To Puree or Not to Puree
When my first turned five months, I was itching to introduce solids. I just couldn’t wait. It sounded SO fun. At 5.5 months, I couldn’t wait any more. My mom was visiting, and upon her advice, started with organic rice cereal (more on that later), very runny, with mashed bananas. He seemed to enjoy it, so I moved on to homemade purees, all organic, cooked with love, pureed in my blender, and frozen in a BPA-free ice cube trays. Meals were cooked over the stove top (no microwave for me!) with a mix of veggie purees and rice cereal.
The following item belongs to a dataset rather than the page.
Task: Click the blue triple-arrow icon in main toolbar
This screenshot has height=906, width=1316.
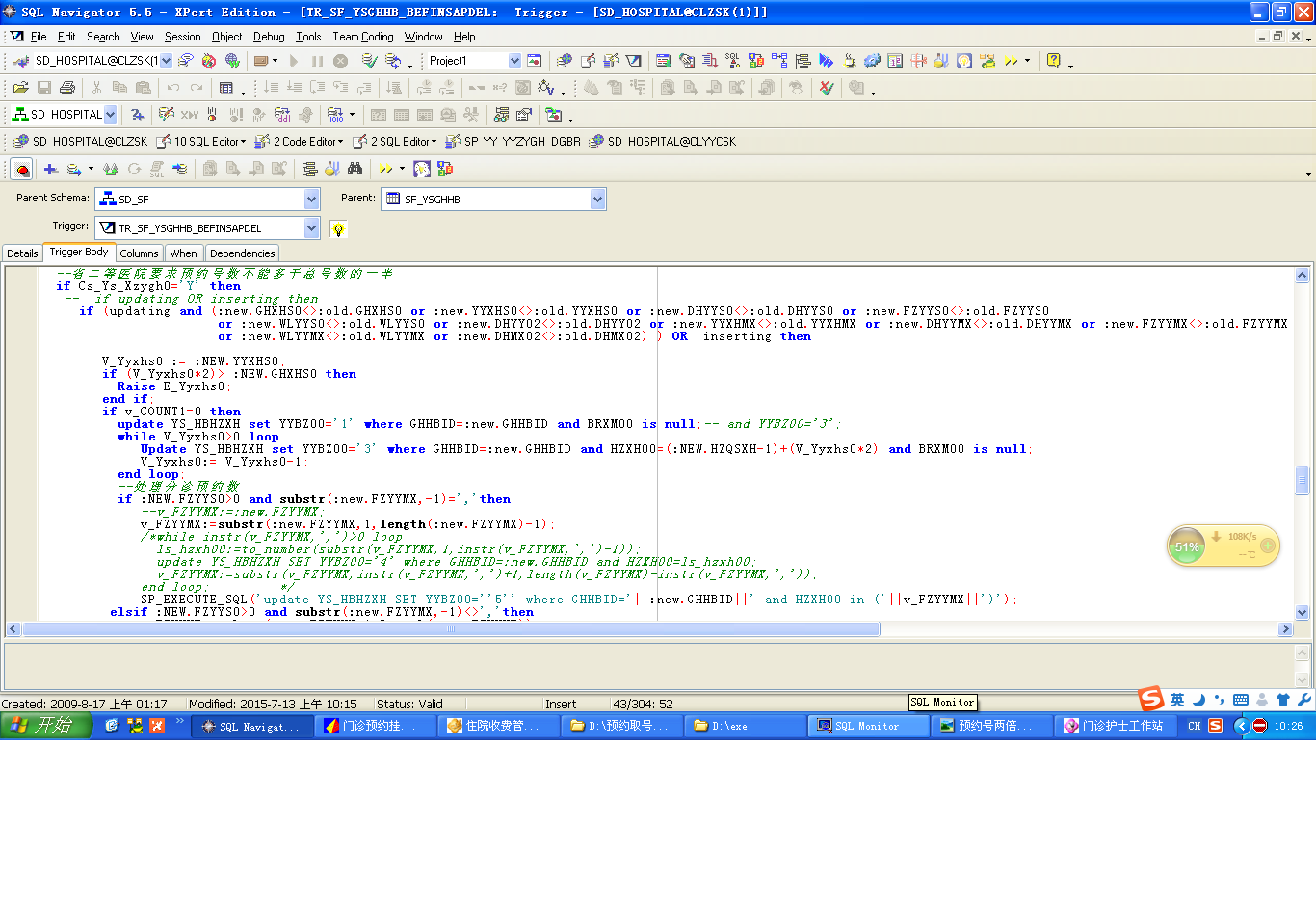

This fancy process lasted exactly one month, when my son closed his mouth. Firmly. No more purees ever crossed his lips. Several ice cube trays worth of organic, frozen, homemade purees passed on to friends. Desperate, I posted to the mother’s group, and, upon their advice took a break. A week later, I tried table food. The first meal, my favorite fish dish, lovingly prepared. Rejected. Second meal, my favorite lamb dish (supposedly the easiest for babies to digest), also rejected. Third meal, my favorite pasta sauce (marinara plus eggplant and zucchini), eaten with relish, except the pasta.
After that, my son ate exclusively table food, reasonable great variety of vegetables, fruits and grain, few meats, but a balanced diet. His favorites were whole wheat pancakes, french toast and quesadillas. Until 15 months, when vegetables went the way of the wind, but that’s another topic. . .
Let’s Try Baby Led Weaning
When my second approached six months, I waited. I figured, why add work when solids are just for fun at this age. I tried to do Baby Led Weaning. Total fail. Zero interest in feeding herself. I cooked her pureed sweet potatoes. Rejected. Added spices. Rejected. Tried broccoli puree. Rejected. Running low on time, I pulled out a jar of organic baby fruit from a friend. Loved it. Another jar. Loved again. Was I sad to miss the homemade process? Not this time. Rather, I was relieved to find something she liked, and only tried to find the best price.
She was slow to take to table food. She loved yogurt (plain, organic, whole milk) at six months. I loved it because it’s relatively caloric. This time, I avoided rice cereal because of arsenic concerns, but eventually introduced baby oatmeal into her fruit. At eight months, she showed a distinct love of meat, especially meatballs and chicken apple sausage. At eighteen months, she loves most foods, including vegetables. The odd one? She will only eat fruit in a puree.